▶ [Recorded information]

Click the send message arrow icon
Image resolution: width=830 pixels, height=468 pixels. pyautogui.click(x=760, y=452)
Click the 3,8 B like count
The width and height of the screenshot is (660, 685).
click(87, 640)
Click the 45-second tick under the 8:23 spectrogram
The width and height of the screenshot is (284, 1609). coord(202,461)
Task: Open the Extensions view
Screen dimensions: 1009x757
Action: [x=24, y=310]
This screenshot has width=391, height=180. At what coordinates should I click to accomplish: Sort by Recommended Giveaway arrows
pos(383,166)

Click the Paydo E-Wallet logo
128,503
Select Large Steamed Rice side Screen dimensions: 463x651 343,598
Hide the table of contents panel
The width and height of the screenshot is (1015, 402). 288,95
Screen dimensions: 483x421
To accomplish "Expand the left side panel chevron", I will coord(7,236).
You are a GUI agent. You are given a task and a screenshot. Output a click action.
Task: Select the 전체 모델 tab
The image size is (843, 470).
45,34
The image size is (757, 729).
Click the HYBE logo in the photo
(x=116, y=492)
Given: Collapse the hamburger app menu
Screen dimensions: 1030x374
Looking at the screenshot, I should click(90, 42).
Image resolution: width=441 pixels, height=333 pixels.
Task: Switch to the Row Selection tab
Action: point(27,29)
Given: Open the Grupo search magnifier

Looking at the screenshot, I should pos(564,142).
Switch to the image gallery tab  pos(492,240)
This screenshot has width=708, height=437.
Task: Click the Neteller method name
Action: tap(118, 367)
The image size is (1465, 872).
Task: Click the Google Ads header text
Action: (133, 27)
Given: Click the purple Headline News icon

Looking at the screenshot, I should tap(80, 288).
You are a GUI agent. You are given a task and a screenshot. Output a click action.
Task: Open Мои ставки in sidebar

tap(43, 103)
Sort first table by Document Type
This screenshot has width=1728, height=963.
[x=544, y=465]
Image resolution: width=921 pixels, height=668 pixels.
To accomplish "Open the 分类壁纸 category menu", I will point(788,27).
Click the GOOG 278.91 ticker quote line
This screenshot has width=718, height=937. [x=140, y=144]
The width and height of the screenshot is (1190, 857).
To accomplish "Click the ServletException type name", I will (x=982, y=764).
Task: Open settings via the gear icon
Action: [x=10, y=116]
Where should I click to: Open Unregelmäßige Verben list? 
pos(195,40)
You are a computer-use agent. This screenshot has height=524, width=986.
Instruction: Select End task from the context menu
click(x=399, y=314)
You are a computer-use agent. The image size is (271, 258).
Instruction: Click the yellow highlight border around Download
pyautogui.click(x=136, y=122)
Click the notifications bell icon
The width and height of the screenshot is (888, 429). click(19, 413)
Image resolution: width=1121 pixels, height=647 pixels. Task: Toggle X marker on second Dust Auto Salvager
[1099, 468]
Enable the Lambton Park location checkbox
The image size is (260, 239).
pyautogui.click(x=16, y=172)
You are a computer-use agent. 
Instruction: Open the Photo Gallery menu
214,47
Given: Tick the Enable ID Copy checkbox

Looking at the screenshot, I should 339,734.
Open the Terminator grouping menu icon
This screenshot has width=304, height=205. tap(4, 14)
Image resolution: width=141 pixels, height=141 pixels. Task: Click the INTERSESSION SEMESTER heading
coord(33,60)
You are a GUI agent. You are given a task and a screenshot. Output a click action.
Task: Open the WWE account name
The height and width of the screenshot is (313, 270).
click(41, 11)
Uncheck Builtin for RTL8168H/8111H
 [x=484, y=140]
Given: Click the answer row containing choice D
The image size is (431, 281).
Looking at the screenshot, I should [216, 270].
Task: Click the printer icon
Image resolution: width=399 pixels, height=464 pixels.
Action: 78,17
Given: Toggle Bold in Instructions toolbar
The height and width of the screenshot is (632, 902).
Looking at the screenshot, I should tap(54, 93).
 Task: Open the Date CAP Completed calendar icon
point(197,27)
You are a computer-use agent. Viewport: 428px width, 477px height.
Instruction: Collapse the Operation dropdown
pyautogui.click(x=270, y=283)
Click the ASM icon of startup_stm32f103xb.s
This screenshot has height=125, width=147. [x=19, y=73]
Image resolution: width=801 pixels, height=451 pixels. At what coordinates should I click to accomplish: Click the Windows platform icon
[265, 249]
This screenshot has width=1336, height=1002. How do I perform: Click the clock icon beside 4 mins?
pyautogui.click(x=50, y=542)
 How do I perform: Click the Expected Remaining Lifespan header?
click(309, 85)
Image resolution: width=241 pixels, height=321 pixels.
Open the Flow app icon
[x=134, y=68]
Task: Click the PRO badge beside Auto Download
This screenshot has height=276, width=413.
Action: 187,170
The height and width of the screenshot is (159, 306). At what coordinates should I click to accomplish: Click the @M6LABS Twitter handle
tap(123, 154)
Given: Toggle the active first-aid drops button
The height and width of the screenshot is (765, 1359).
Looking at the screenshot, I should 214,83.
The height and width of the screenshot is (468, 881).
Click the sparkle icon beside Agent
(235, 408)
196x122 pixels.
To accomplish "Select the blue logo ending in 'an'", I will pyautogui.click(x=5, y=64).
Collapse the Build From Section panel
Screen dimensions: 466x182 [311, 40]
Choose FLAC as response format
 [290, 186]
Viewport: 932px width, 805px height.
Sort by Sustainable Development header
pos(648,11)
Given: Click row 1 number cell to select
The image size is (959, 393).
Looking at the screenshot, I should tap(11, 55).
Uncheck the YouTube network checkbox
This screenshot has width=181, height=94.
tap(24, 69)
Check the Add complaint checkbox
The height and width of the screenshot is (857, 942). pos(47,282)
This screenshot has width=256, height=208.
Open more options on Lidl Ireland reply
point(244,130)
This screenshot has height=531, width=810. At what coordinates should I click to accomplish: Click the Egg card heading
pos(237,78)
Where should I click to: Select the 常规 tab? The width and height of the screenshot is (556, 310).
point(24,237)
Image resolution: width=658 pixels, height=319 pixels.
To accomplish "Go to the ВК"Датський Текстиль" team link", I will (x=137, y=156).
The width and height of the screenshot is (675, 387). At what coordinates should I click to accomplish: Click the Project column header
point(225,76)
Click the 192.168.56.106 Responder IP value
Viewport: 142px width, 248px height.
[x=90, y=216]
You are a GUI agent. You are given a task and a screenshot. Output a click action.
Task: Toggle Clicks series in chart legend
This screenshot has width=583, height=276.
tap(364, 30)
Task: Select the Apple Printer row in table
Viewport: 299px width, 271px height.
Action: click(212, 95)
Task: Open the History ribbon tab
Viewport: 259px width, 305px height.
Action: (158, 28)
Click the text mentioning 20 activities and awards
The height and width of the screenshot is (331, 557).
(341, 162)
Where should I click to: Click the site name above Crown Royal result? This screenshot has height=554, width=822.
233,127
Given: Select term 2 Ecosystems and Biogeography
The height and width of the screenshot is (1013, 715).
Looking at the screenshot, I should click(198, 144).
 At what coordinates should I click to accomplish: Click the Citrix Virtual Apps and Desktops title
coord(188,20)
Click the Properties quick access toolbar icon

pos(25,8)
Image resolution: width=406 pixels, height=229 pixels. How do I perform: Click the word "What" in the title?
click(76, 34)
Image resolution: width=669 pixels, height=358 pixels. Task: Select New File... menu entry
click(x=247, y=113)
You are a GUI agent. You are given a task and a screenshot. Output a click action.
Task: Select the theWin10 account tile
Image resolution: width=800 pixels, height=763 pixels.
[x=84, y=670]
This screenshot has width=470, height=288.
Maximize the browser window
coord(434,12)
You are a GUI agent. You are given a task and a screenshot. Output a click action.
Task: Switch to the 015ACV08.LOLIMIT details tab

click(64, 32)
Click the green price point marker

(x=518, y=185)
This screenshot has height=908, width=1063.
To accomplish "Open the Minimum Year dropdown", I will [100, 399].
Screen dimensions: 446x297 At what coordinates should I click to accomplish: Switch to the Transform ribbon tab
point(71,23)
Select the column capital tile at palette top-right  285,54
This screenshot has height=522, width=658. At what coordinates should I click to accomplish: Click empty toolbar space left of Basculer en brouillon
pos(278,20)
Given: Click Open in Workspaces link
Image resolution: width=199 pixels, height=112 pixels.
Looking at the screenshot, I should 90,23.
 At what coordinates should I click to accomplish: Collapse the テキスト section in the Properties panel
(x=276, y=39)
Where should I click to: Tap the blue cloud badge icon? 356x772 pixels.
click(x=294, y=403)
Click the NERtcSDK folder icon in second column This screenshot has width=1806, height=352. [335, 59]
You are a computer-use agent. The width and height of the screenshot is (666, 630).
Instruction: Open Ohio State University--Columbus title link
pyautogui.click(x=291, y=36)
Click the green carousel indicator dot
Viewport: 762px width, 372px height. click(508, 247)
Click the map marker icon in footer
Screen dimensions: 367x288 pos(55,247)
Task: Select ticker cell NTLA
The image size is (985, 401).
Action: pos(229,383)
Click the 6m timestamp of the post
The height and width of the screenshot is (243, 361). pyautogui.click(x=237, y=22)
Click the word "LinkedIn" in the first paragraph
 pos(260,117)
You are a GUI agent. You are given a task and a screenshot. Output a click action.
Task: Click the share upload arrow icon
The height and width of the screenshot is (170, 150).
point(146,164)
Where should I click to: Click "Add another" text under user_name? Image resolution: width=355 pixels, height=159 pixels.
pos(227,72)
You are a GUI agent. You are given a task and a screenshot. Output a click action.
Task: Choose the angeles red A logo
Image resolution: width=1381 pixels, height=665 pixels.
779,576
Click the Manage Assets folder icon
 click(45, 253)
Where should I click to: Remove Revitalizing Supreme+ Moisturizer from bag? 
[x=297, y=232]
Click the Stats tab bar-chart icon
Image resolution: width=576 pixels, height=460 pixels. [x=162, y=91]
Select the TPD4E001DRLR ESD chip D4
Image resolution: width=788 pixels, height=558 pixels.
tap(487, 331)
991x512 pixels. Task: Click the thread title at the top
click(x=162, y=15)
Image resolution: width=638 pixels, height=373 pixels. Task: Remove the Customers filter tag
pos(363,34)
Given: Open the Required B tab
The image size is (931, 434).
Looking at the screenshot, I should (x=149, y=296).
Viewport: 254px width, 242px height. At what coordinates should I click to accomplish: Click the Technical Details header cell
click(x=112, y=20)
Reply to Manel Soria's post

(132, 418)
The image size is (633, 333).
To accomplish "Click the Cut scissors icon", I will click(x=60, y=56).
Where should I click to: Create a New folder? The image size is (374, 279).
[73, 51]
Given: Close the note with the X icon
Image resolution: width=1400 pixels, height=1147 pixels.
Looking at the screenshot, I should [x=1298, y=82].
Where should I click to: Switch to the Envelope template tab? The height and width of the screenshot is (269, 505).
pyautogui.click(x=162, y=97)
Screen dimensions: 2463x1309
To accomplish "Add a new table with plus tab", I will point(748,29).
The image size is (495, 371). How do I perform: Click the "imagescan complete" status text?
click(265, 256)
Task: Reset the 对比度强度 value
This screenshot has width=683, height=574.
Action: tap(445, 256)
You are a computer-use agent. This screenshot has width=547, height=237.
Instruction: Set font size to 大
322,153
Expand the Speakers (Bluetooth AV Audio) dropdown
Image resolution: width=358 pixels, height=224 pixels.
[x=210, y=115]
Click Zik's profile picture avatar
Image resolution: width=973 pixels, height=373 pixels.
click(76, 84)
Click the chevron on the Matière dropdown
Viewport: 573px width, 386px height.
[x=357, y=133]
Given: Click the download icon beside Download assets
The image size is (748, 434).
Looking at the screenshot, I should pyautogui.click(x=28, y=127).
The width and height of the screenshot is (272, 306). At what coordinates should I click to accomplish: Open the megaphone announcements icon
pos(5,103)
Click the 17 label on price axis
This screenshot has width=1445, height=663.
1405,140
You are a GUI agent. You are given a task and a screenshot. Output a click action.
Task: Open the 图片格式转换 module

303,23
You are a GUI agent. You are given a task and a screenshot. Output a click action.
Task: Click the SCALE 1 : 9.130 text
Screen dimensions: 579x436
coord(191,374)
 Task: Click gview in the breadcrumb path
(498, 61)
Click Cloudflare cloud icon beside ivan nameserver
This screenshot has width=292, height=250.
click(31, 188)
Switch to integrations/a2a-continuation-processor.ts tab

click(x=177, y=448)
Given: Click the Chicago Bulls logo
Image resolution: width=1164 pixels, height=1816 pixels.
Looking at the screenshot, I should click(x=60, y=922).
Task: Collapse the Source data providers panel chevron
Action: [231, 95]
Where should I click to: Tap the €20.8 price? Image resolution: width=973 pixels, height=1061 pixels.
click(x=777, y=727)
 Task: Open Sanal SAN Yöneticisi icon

▶ [Description of the task]
Reply by stating only how many lines in the listing hold the word "with".

▶ [Exercise output]
2